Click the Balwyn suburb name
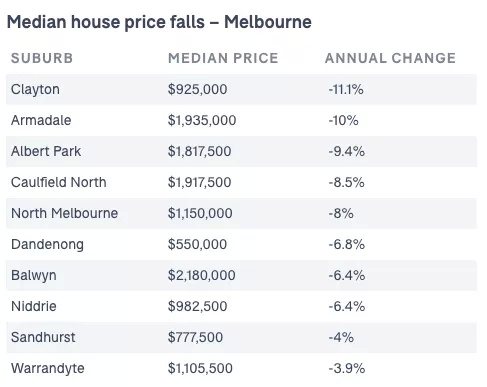Viewport: 487px width, 387px height. tap(34, 276)
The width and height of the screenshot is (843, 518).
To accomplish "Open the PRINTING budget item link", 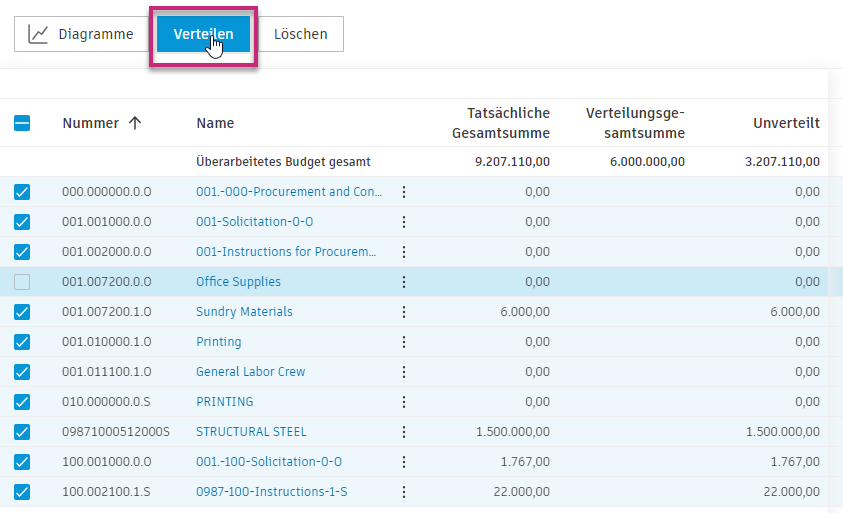I will pyautogui.click(x=224, y=402).
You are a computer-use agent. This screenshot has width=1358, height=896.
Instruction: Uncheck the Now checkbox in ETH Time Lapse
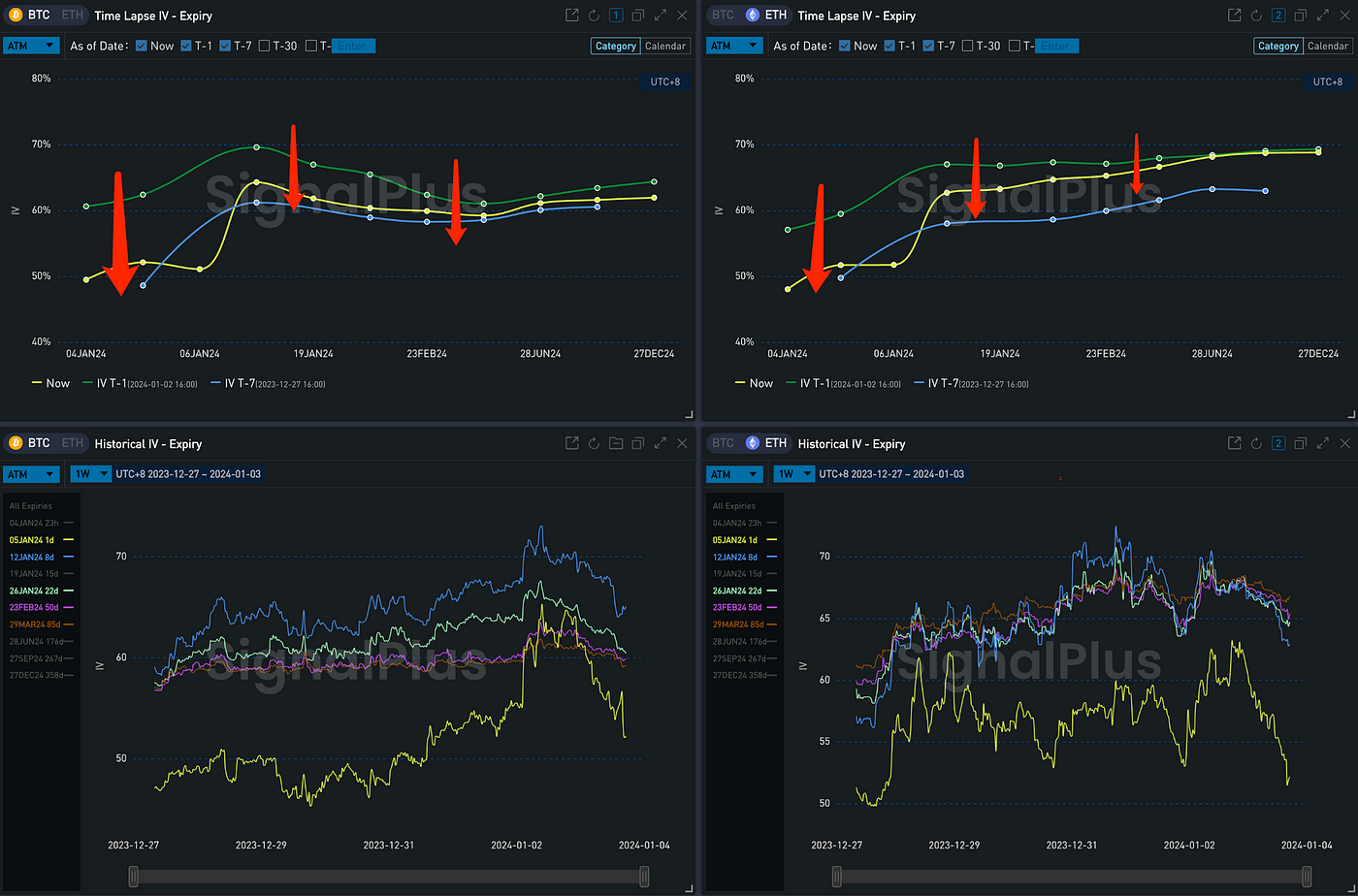pyautogui.click(x=845, y=46)
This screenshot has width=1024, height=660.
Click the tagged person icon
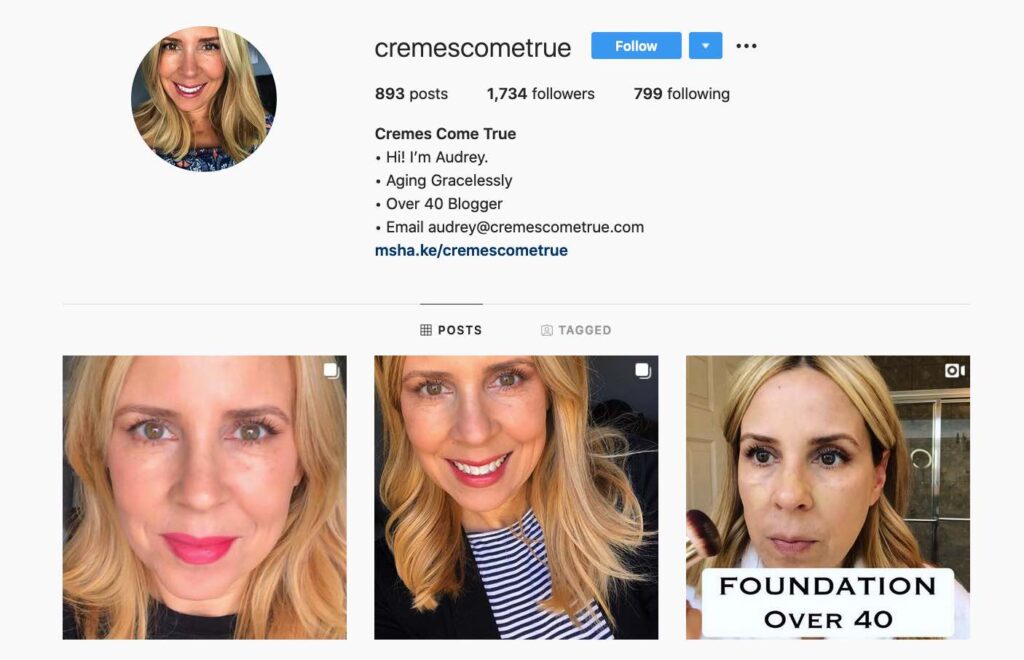547,330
-------------------------
■ **EXERCISE DETAILS**:
Search the listing above for lines containing "This", and copy them.

■ **EXERCISE RESPONSE**:
You are a computer-use agent. This screenshot has width=1358, height=896.
This screenshot has width=1024, height=660.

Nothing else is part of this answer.